(Supplied material Opens)
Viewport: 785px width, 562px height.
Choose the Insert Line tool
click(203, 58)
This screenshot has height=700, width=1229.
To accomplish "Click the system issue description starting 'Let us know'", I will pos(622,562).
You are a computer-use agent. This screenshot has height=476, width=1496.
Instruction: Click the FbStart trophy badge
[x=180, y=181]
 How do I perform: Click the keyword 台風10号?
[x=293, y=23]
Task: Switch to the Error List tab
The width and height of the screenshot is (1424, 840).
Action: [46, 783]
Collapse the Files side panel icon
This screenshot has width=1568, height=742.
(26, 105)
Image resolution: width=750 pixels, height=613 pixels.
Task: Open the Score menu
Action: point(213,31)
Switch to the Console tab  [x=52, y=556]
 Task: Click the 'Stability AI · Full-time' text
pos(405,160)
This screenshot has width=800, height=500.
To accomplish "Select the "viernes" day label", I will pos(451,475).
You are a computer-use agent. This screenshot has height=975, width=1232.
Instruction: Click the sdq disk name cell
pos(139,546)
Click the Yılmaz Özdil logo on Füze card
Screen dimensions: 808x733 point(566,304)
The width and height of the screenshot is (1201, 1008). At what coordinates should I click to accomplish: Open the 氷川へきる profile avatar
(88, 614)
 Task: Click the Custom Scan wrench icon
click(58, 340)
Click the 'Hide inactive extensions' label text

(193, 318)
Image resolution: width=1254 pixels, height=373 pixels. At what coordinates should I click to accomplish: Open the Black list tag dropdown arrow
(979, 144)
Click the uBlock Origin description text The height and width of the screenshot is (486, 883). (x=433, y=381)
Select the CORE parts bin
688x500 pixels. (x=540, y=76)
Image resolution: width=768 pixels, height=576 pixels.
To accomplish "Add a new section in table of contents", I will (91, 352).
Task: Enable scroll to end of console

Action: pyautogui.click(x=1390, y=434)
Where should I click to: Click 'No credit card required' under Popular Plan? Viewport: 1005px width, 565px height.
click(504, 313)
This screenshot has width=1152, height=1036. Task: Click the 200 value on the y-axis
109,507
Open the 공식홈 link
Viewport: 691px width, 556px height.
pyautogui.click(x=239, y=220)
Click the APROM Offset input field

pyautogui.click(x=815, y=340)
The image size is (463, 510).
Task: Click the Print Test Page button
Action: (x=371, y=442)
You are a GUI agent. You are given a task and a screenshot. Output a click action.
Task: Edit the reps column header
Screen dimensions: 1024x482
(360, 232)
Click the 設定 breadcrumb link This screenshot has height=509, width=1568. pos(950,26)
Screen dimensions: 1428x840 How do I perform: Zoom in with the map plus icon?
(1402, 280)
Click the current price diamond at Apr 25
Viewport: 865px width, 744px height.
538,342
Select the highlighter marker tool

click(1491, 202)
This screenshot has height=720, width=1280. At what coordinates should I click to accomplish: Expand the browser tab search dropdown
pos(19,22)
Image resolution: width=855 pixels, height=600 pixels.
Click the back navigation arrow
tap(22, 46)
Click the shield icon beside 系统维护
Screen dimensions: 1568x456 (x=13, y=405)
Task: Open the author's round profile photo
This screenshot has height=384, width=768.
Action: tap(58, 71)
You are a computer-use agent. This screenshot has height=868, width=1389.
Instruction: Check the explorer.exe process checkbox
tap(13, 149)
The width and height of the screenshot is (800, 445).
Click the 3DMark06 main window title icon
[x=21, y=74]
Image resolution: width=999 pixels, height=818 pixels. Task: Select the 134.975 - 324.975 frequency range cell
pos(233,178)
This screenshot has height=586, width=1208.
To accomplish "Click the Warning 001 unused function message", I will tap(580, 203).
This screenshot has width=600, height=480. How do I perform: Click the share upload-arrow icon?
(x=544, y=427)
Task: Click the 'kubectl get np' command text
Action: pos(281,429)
(Supplied material Closes)
> _What you will do_: Filter the entries and copy out every line with the word "computer".

> _Result of this exercise_:
You are a computer-use agent. This screenshot has height=476, width=1496.
You are a computer-use agent. This screenshot has height=975, width=1232.
You are a computer-use agent. This screenshot has height=868, width=1389.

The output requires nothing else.